WHILE THE rest of the world may have escaped the predicted Rapture over the weekend, residents of Joplin, Mo., endured a disaster of seemingly apocalyptic proportions. The single deadliest US tornado since 1953 tore through the city on Sunday, killing at least 89 people. The twister, nearly 6 miles long and more than a half-mile wide, according to one witness, simply “cut the city in half,’’ destroying hospitals, schools, and churches.
The devastation by this one tornado becomes another data point in this strange season of violent weather — heavy rains, deep snowfalls, monster flooding along the Mississippi River, and now the damage in Joplin. Equally disturbing, but less well-publicized, are other unusual weather patterns such as the flooding in New York and New Jersey, where the Passaic River rose above flood levels, and the drought in the Southwest that costs Texas over $1 million a day to battle wildfires. Throughout the world, nations such as Brazil, Australia, and Pakistan are also contending with unforgiving weather.

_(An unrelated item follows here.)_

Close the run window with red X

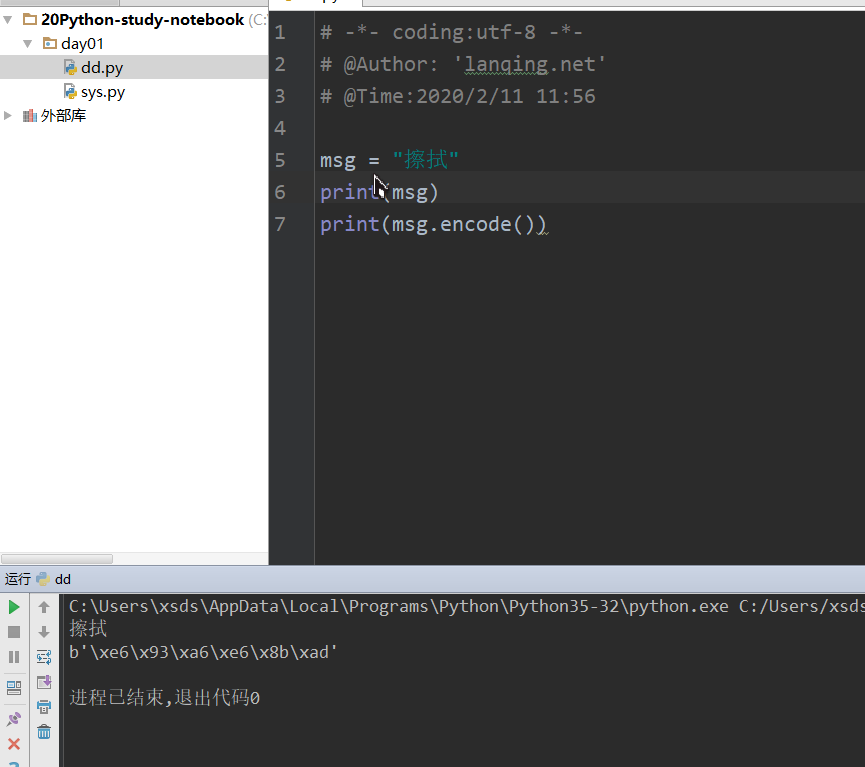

The extreme weather carries dramatic consequences for the economy, as prices of commodities from gasoline to food supplies are reaching new highs. River traffic in the Mississippi, the lifeline of a complex barge system delivering commodities such as coal to utilities, is delayed because navigation markers are submerged.
Early preparation and planning has helped save lives. Technology and engineering have made weather predictions more reliable. A mature alert system notified residents of Joplin of an impending danger.

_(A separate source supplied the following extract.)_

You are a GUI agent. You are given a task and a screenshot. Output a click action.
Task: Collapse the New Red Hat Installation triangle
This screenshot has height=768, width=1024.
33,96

It is also inspiring to hear residents express a determination to rebuild. But that can-do spirit rarely translates into political action. In policy debates about environmental issues, evidence of extreme weather is often dismissed as fleeting anecdotes. But it is hard to ignore the cumulative impact of science, technology, and experience. Last week, an expert panel assigned by Congress in 2008 to recommend ways to deal with climate change provided a sobering analysis of what is at stake: Every ton of greenhouse gases entering the atmosphere not only drives up the earth’s temperature, causing potentially disruptive weather events, but raises the cost of taking action later on.
Call it global warming, global weirding, or just a really freaky weather year. If we don’t begin to address the underlying causes of all this killer weather, 2011 may just be the beginning of a very dangerous new normal.